1955 Mercedes-Benz 300SL Gullwing

"When it was first announced by Mercedes-Benz, the production 300SL Coupe was a startling car built to the German concern's customarily startling standards, but above all what left the general public most open-mouthed about the new car was its upward-opening Gullwing doors…!" - Motors, 1963.

Tested by Road & Track magazine in 1955, the 300SL accelerated from 0-60mph in 7.4 seconds, going on to achieve a top speed of 140mph - outstanding figures for its day. Half expecting the long-awaited 300SL to provide an anti-climax, R&T were delighted to find the new car, "far beyond our wildest expectations. In fact, we can state unequivocally that in our opinion the 300SL coupé is the ultimate in an all-round sports car. It combines more desirable features in one streamlined package than we ever imagined or hoped would be possible. Performance? It accelerates from a dead start to 100mph in just over 17 seconds. Dual purpose? A production model 300SL can make a very acceptable showing in any type of sports car competition. Yet the car is extremely tractable and easy to drive in traffic. Comfort? The fully enclosed 300SL is the most comfortable (and safe) high-speed 'cross-country' car built today."

This 300 Sport Leicht Gullwing was shipped on 27th July 1955 to Mercedes-Benz Distributors Inc of New York City for one Russell Hanford of Spokane, Washington, USA, finished in DB 158 white grey with 1079 red leather trim. It is noted in factory records, as were many other 300SLs, as a 'special order'. The Gullwing Group lists the following owners:

  • Rudi Goldblum (Moscow, Idaho)
  • Jay Wieber (Spokane, Washington)
  • Robert W Kullberg (Portland, Oregon)
  • Malcolm Teeples (Sunnyvale, California)
  • James L Berggren (Mont Pelerin, Switzerland)
  • Robert A Ball (Yakima, Washington)
  • George Merahtzakis (Zurich, Switzerland)

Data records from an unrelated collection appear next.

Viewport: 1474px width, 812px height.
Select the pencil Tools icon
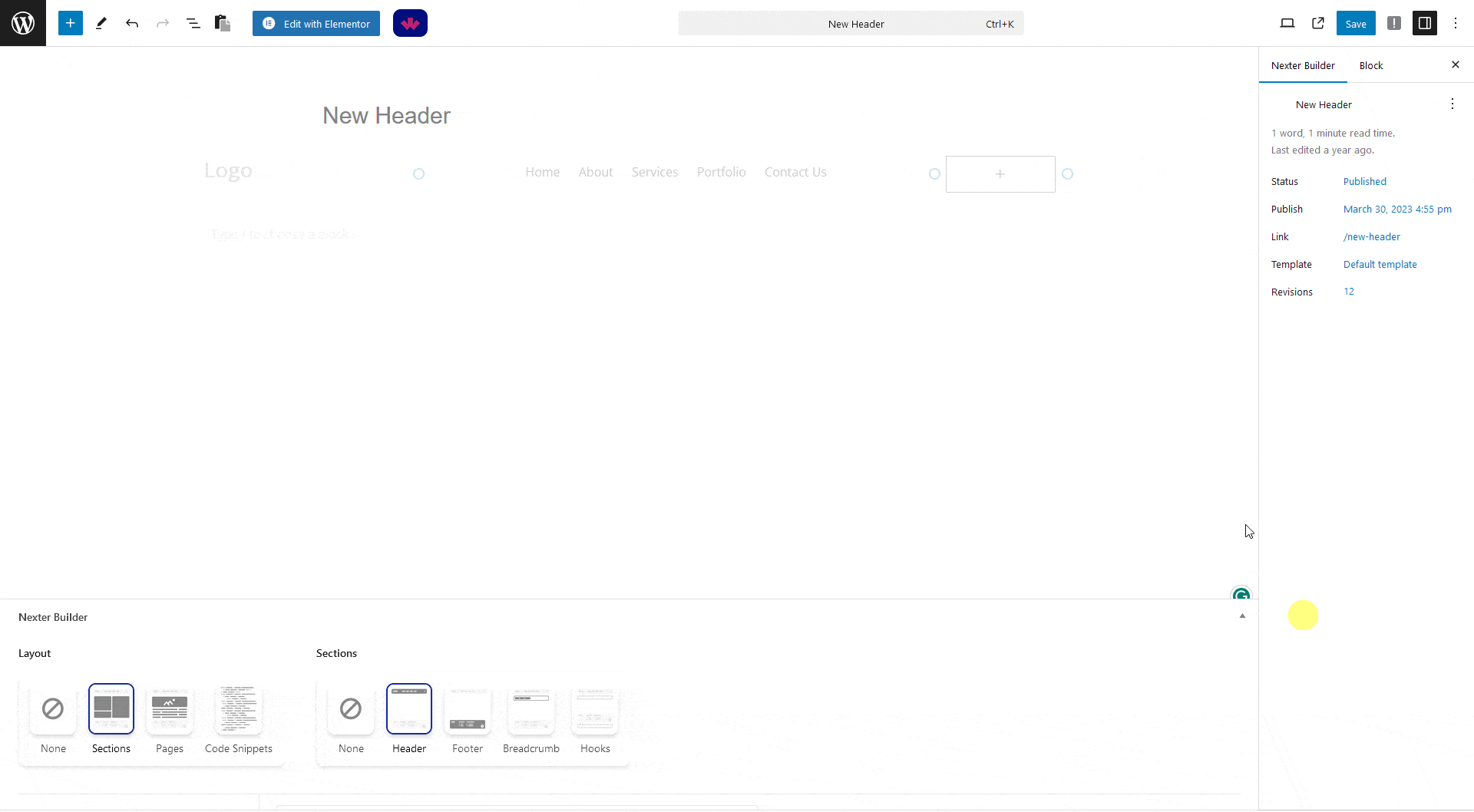101,23

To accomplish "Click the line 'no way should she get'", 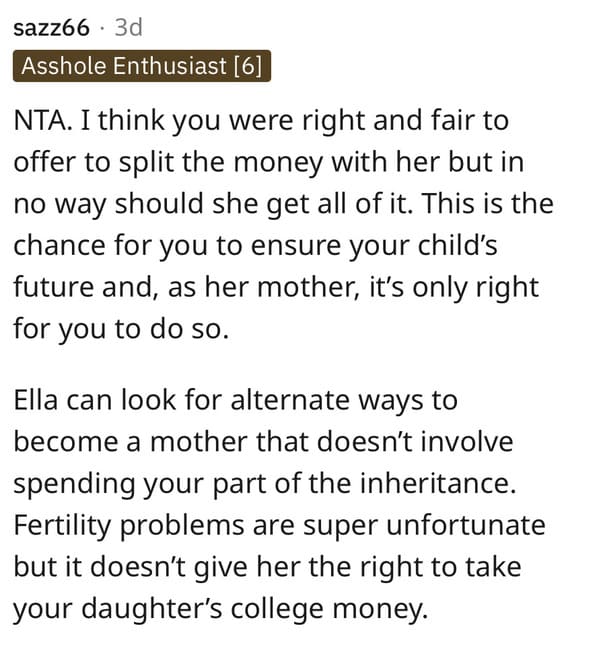I will (x=283, y=204).
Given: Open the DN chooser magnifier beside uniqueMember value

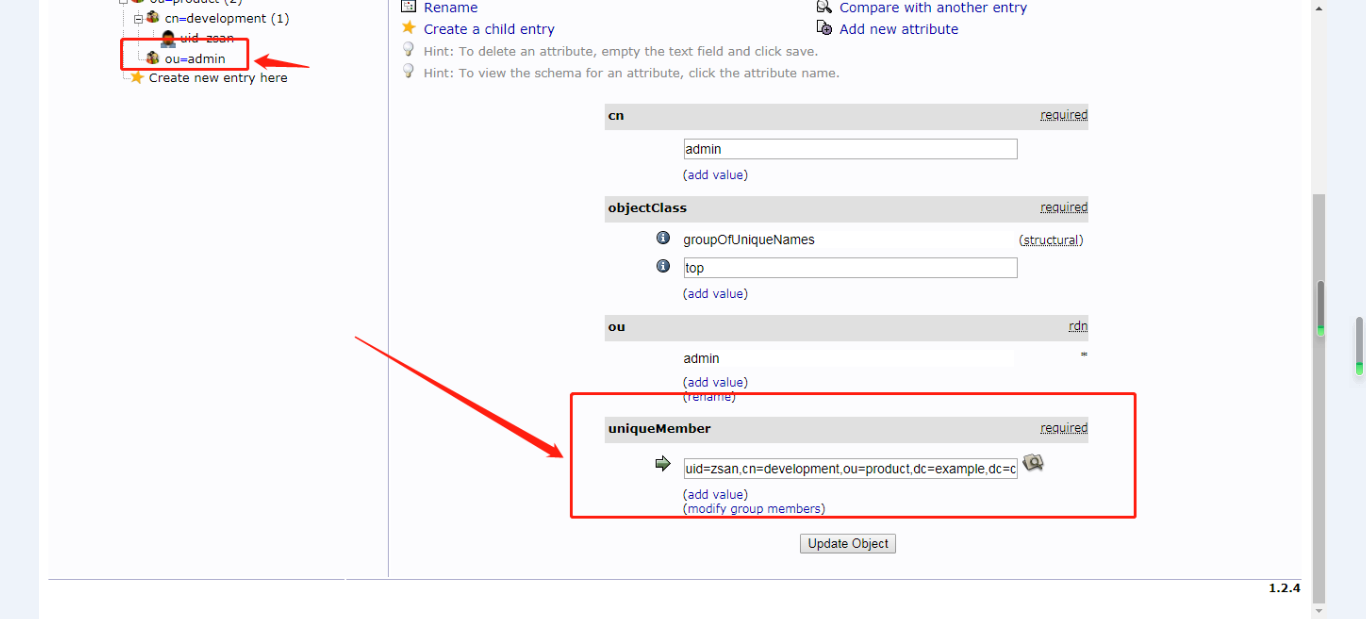Looking at the screenshot, I should tap(1032, 463).
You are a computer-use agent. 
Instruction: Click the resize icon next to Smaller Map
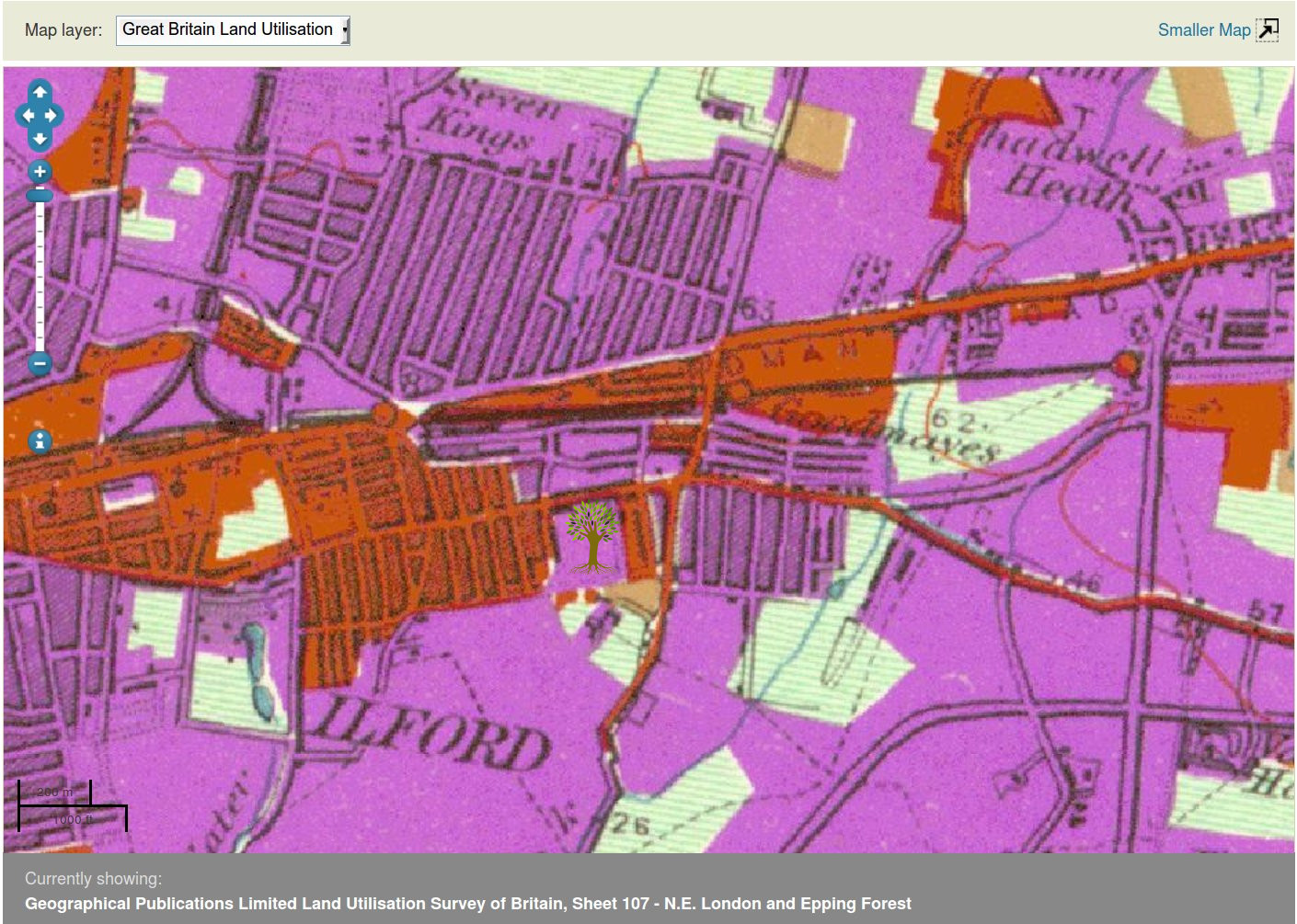pyautogui.click(x=1268, y=29)

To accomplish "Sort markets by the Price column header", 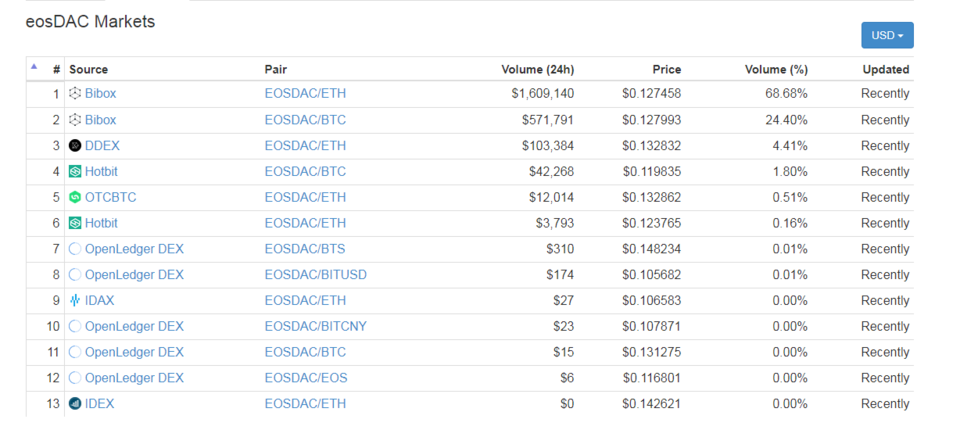I will point(666,70).
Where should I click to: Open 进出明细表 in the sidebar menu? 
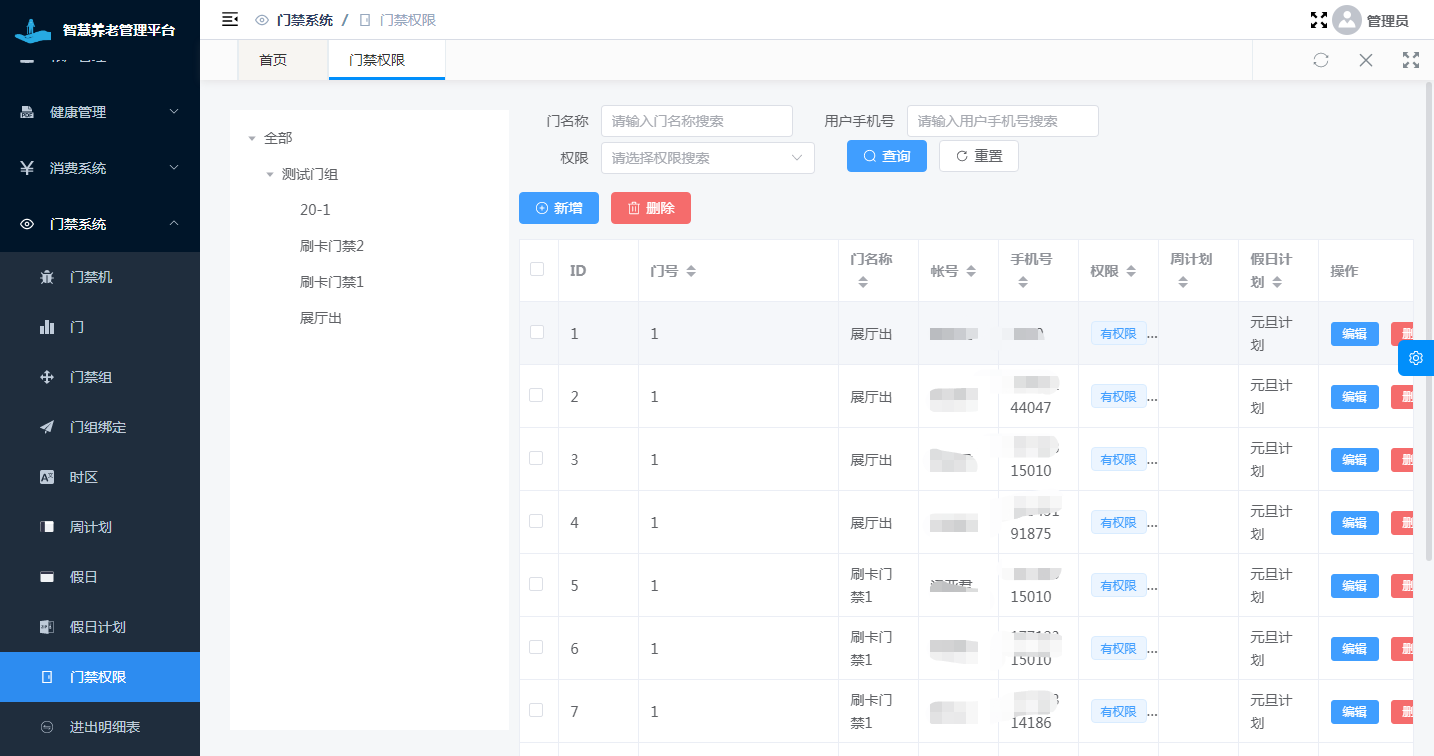click(104, 727)
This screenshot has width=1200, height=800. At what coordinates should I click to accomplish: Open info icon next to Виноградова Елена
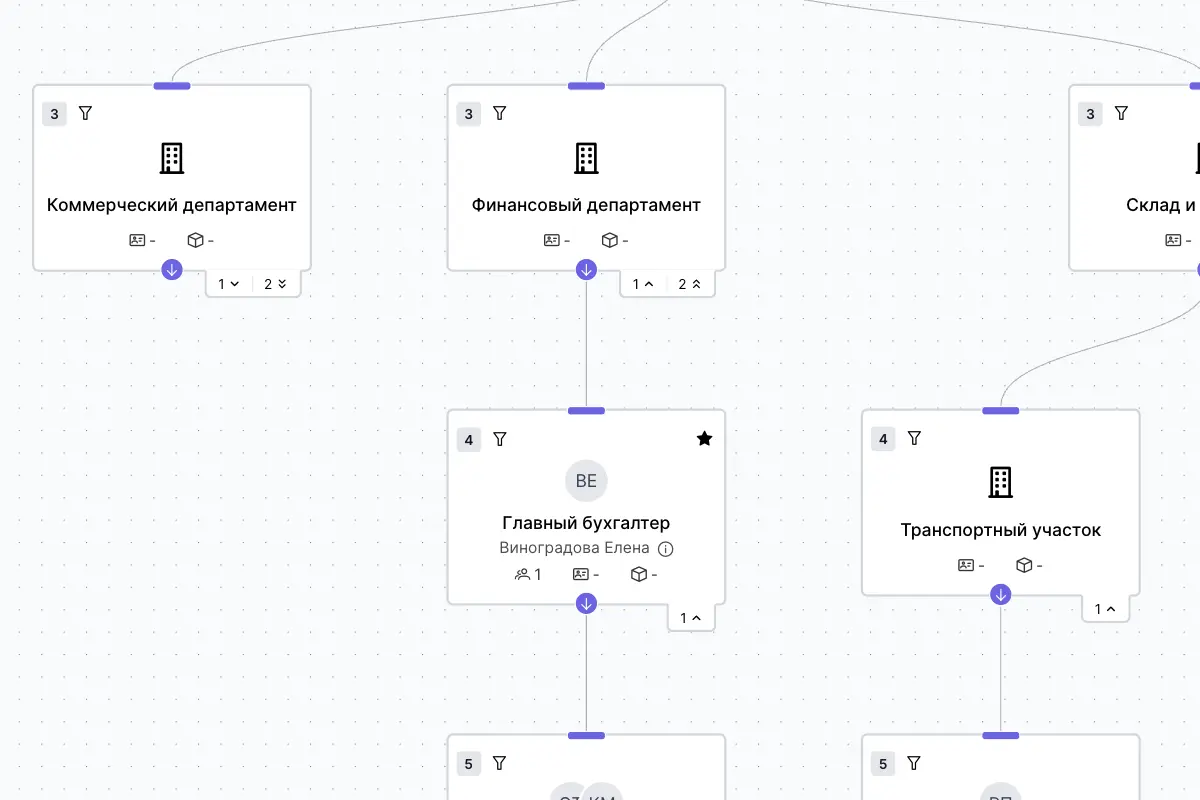coord(666,549)
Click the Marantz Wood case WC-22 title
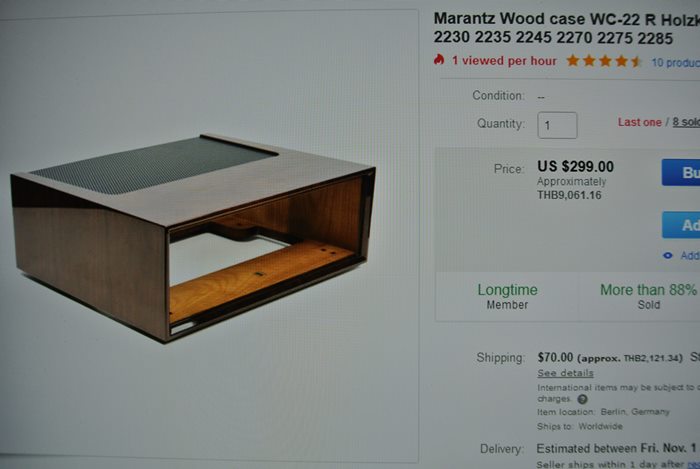This screenshot has width=700, height=469. pos(567,28)
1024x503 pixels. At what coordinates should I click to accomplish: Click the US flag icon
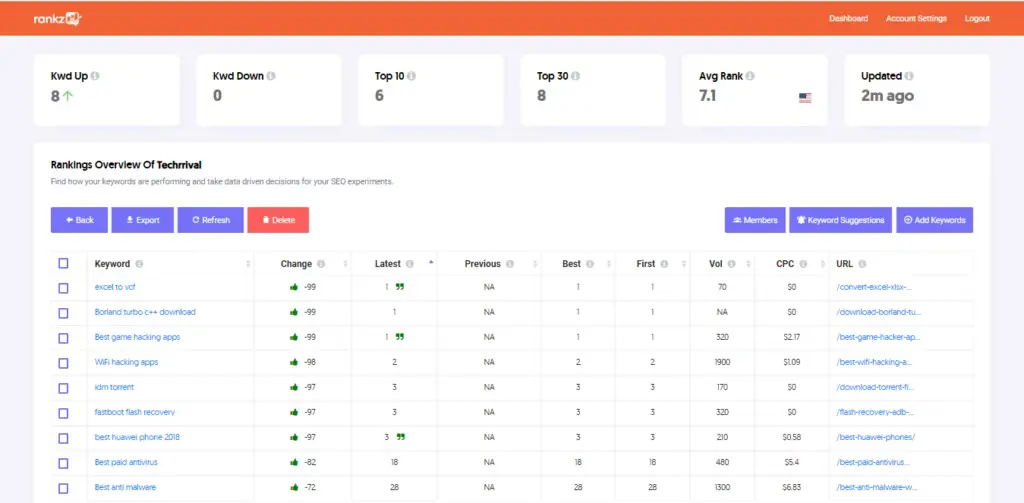pyautogui.click(x=805, y=98)
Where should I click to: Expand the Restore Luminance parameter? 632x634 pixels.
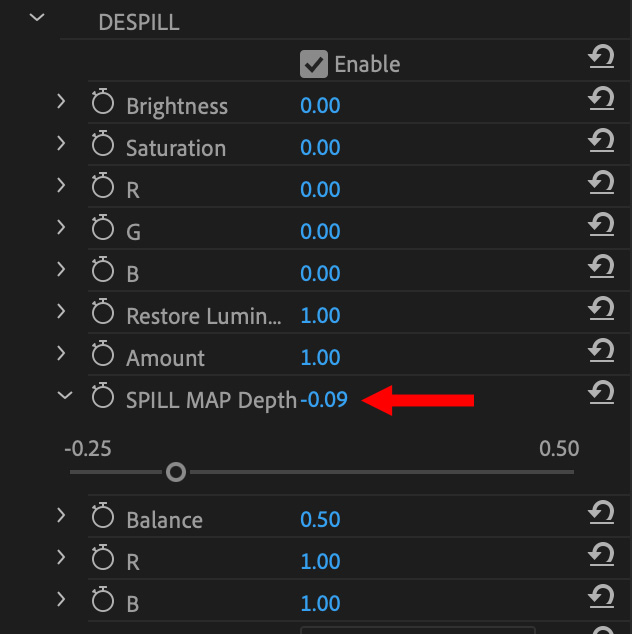pyautogui.click(x=61, y=312)
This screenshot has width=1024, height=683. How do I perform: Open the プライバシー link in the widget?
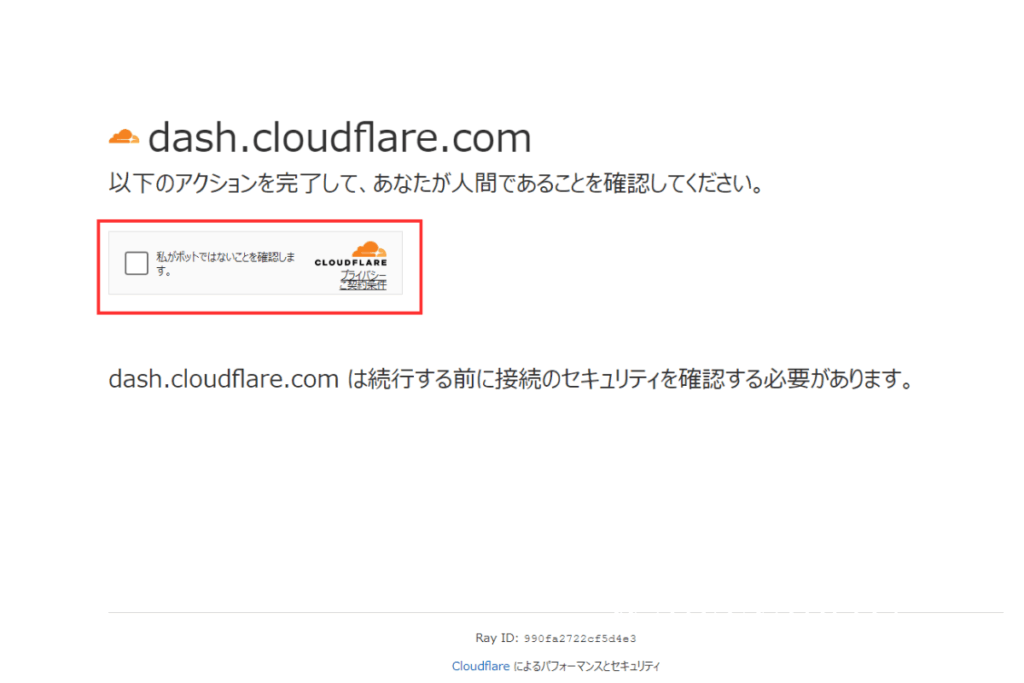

Between 1980 and 1981 the car underwent restoration by Mercedes-Benz in Freiburg on behalf of Mr Berggren (bills are available). Later, in 1990, the interior was retrimmed in red leather, perfectly complimenting the classic DB180 silver grey paintwork. When inspected we noted a tidy engine bay, solid coachwork with older paint and good window rubbers, good chrome and unblemished glass. The interior is lovely apart from some wear to the drivers seat, and a period Heuer Autavia stopwatch is mounted on the dashboard, with the original Becker Mexico still in place underneath. In the boot area red carpets match the cockpit and the jack and hammer sit next to the spare wheel. A noteworthy and attractive option on this Gullwing is of course the Rudge knock-off wheels.

Following the above owners the Gullwing was acquired by a Swiss gentleman, Jean-Pierre Huber of Flims, on whose behalf our team sold the car at our Monaco auction in May 2005 to a British collector based in Hong Kong. From him it passed to the present UK based owner although it retains Swiss papers. Currently located in the UK, it has been freshly serviced by historic racing specialist Neil Twyman and has a recent MoT certificate.

Very few cars can match the iconic status of the Mercedes-Benz 300SL Gullwing. Fewer still can boast of eligibility for quite so many historic events (Mille Miglia, Tour Auto, Colorado Grand, Villa d’Este…the list is endless). What’s more, the author can think of no other 1950s motor car which, when properly sorted, can still be used and driven fast on a daily basis. Fashions come and go but a Gullwing's place in motoring history, and its status as a blue chip collector's car, are both assured.